▶ [Extract provided]:
== Segment start ==
There’s a lot of loose talk out there about how long it takes to caramelize onions. It takes an inconvenient amount of time, during which one could easily cook two or three other meals, but it’s my favorite part of cooking. Few things respond so directly to attention and care as onions do. How good they are is directly proportional to your patience with them. For a lot of people the waiting is the hard part, but for me it is resisting the urge to poke and prod. When I first started cooking I would stand by the stove, stirring constantly, wary of the pan’s heat and preoccupied with getting the onions as evenly cooked as possible. But as I got more comfortable in the kitchen I learned to leave them longer in one place, allowing all the necessary chemical reactions to run their course, giving the pan a quick stir only when the onions touching the bottom got several shades darker than those touching the air. You don’t slide a steak around on the pan while you grill it; you create the right environment for it and let it sit just the right amount, until it is time. Any changes to the process feel like superstitious flourishes, which doesn’t diminish my enjoyment of them in the least. I like to think I can taste the difference when I dice the onions as small as possible and let them sit in a bowl mixed with salt and black pepper for an hour or so while I do something else, draining the water before adding them to the pan. I like to think the occasional splashes of water or wine or vinegar I throw in to make it sweeter, more stewed than sauteed, actually do that. But fundamentally, all caramelized onions are delicious, and anything you do to them beyond oil, heat, and a very occasional stir is for your state of mind, not the final state of the onions.
After a long hiatus, Ava Luna is working on some new music. I’ve been at a house in Wilmington, Vermont with my bandmates for a week and a half, and it’s been deeply satisfying to play together again, but the time management has been weird. I keep real busy at home, between working a full-time job and doing guitar setups in the evenings and playing in several bands, which means rehearsing and gigs and setting aside time at home to learn songs. Plus like, trying to maintain my interpersonal relationships and get enough sleep. Now, here, all I have to do is hang out and be prepared to play bass when it is asked of me. Even on a productive day it’s a lot of downtime. If you sit down and improvise with no predetermined structure, you’re going to have a couple good ideas and start repeating yourself. I’m happy to sit on a couch and rip off Michael Henderson and Jackie Jackson for as long as someone will let me, but we got enough of that done in the first couple days, and now the singers are singing and the editors are editing. When I have to write a more deliberate part, bass and drums get done first, and then I’m left to my own devices again. This is the most legit idle time I’ve had in a while, and it’s a little jarring to be so at rest. I try to channel my excess energy into cooking. I figure, if I’m not writing the bulk of the songs or running the Logic sessions, I might as well whip up a hearty meal for my colleagues. Everyone in the band can cook, actually, but I’m the one who gets really excited about it, and once the rhythm tracks are laid down I have the least else to do.
== Segment end ==
▶ [Given information]:
== Segment start ==
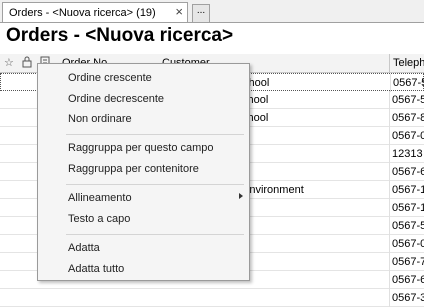 This screenshot has width=424, height=307. I want to click on cell-customer: Environment, so click(273, 190).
== Segment end ==
▶ [Task brief]:
Continue the essay above about caramelizing onions and cooking during the band's stay in Vermont, starting after its last sentence, and don't draw on the lines that follow it.

▶ [Written answer]:
Yesterday, seeing that the day’s creative work was done and it was still early afternoon, I decided to make an ambitious dinner. We were towards the end of our stay, so I was trying to use up the things in the kitchen and avoid another run to the grocery store. I had some tomato paste, and onions, and garlic, and two tomatoes. I had bought the tomato paste intending to use it for a sauce, and now it was time. We also had two eggplants, and I decided to try a sort of a parm thing, never having pan-fried an eggplant before. I sliced them as thin as possible, thinking about the lunch cart near my office where instead of one thick slab of eggplant there are two or three very thin ones. I salted the eggplant and let it sit, occasionally sopping up the water with a paper towel, for an hour or two before I began cooking. After all, it was early, and no one was going to be hungry for a while. I was surprised to learn that salting eggplant is no longer strictly necessary, but if you’re going to fry something you might as well dry it out as much as possible and get it a little salty. And thinner slabs give you more crispy, caramelized surface area. I didn’t have any breadcrumbs, so I made do with seasoned flour followed by an egg wash, which is two of the three steps you’re supposed to do. I was pretty sure the breadcrumbs were important, so as a hedge I set aside about a third of the eggplant to roast in the oven, brushed in garlic-infused oil produced as a by-product of sauce production. At least one of these two eggplant things would be good, and I’d learn something about eggplant, which I don’t work with so much.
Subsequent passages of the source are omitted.